=== TASK BRIEF ===
Leave out the pictures and repeat the entries below verbatim.

== MATERIAL TO PROCESS ==

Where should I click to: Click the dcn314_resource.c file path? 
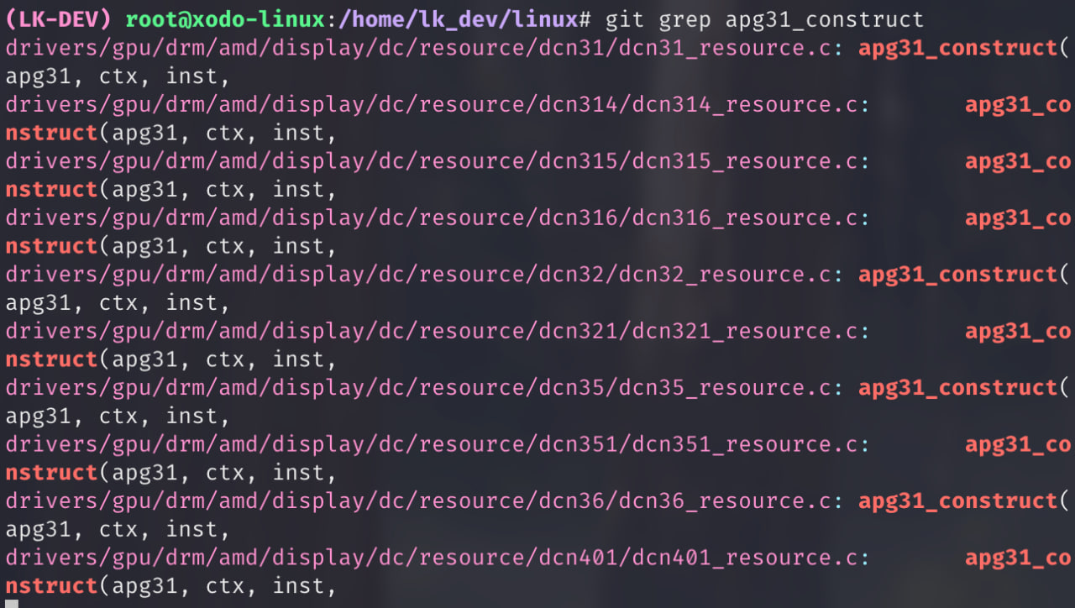click(x=432, y=105)
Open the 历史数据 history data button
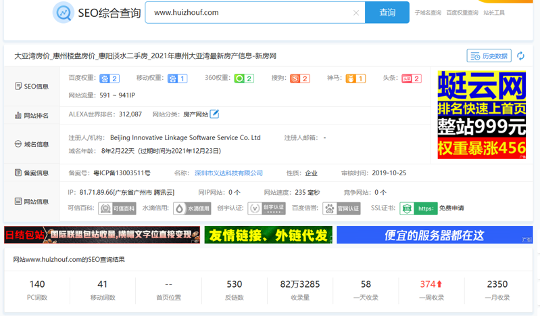 489,56
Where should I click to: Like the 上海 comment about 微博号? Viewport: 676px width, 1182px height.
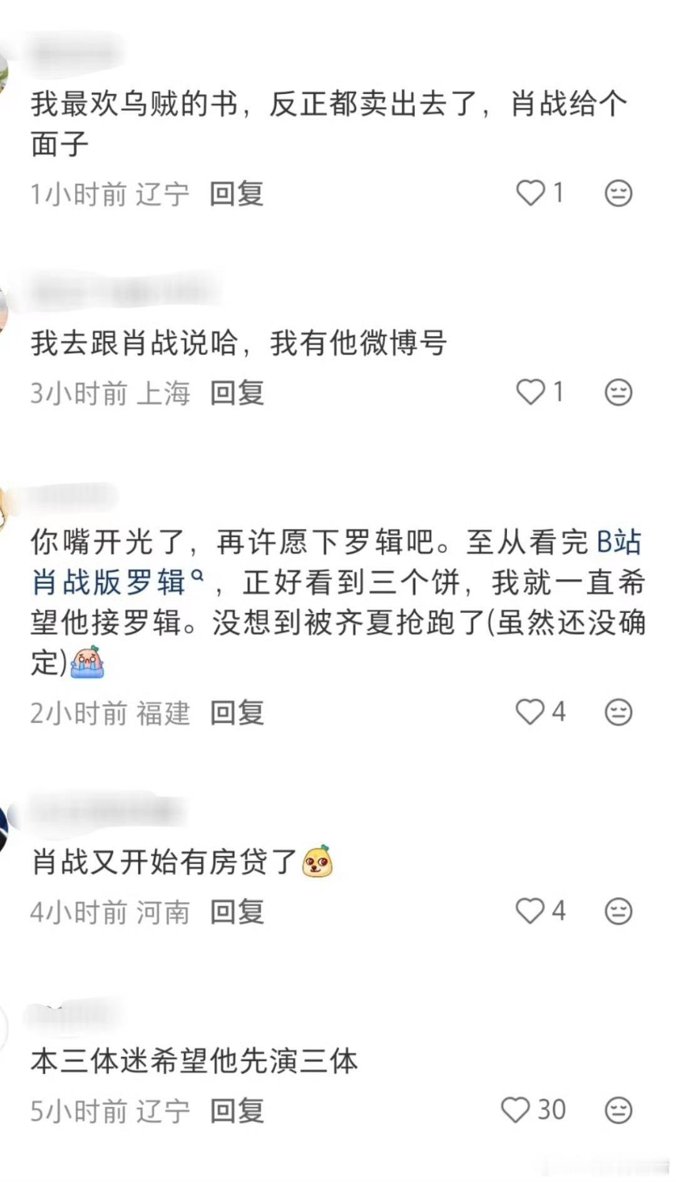[530, 393]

===

=== YOUR SOLUTION ===
Where should I click to: Click the dcn314_resource.c file path? 
click(x=432, y=105)
Open the 历史数据 history data button
 489,56
Where should I click to: Like the 上海 comment about 微博号? Viewport: 676px width, 1182px height.
[530, 393]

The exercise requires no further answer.